Working data:
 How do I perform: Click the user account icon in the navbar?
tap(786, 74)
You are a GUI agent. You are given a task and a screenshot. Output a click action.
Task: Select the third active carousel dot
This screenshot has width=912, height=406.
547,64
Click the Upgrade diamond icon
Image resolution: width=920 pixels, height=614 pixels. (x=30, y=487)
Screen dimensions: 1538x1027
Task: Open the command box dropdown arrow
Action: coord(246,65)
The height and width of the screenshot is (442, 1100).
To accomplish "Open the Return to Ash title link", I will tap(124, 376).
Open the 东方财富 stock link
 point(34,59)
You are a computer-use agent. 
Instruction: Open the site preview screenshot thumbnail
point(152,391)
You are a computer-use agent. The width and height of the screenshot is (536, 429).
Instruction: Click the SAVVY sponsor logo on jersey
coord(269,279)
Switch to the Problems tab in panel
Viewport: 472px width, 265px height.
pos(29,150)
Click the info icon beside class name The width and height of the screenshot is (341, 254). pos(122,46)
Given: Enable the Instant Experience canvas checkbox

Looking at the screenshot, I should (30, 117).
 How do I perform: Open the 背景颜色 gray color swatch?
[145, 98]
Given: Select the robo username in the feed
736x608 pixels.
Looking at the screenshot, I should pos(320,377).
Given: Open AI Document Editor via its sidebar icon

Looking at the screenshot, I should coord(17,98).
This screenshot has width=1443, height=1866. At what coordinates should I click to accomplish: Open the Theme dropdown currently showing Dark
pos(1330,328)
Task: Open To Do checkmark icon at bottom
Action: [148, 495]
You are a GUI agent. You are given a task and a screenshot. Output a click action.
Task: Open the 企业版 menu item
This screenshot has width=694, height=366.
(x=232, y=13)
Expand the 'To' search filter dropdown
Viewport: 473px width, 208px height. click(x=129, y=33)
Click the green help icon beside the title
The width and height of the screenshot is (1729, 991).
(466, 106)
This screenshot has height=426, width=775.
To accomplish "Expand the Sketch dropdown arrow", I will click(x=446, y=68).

What is being asked: Can you repeat every item above with "GUI agent" swapped for "screen agent" and nothing else changed?

Exercise output:
 How do I perform: Click the user account icon in the navbar?
tap(786, 74)
You are a screen agent. You are given a task and a screenshot. Output a click action.
Task: Select the third active carousel dot
This screenshot has width=912, height=406.
547,64
Click the Upgrade diamond icon
Image resolution: width=920 pixels, height=614 pixels. (x=30, y=487)
Screen dimensions: 1538x1027
Task: Open the command box dropdown arrow
Action: coord(246,65)
The height and width of the screenshot is (442, 1100).
To accomplish "Open the Return to Ash title link", I will tap(124, 376).
Open the 东方财富 stock link
 point(34,59)
You are a computer-use agent. 
Instruction: Open the site preview screenshot thumbnail
point(152,391)
You are a computer-use agent. The width and height of the screenshot is (536, 429).
Instruction: Click the SAVVY sponsor logo on jersey
coord(269,279)
Switch to the Problems tab in panel
Viewport: 472px width, 265px height.
pos(29,150)
Click the info icon beside class name The width and height of the screenshot is (341, 254). pos(122,46)
Given: Enable the Instant Experience canvas checkbox

Looking at the screenshot, I should (30, 117).
 How do I perform: Open the 背景颜色 gray color swatch?
[145, 98]
Given: Select the robo username in the feed
736x608 pixels.
Looking at the screenshot, I should pos(320,377).
Given: Open AI Document Editor via its sidebar icon

Looking at the screenshot, I should coord(17,98).
This screenshot has width=1443, height=1866. At what coordinates should I click to accomplish: Open the Theme dropdown currently showing Dark
pos(1330,328)
Task: Open To Do checkmark icon at bottom
Action: [148, 495]
You are a screen agent. You are given a task and a screenshot. Output a click action.
Task: Open the 企业版 menu item
This screenshot has width=694, height=366.
(x=232, y=13)
Expand the 'To' search filter dropdown
Viewport: 473px width, 208px height. click(x=129, y=33)
Click the green help icon beside the title
The width and height of the screenshot is (1729, 991).
(466, 106)
This screenshot has height=426, width=775.
To accomplish "Expand the Sketch dropdown arrow", I will click(x=446, y=68).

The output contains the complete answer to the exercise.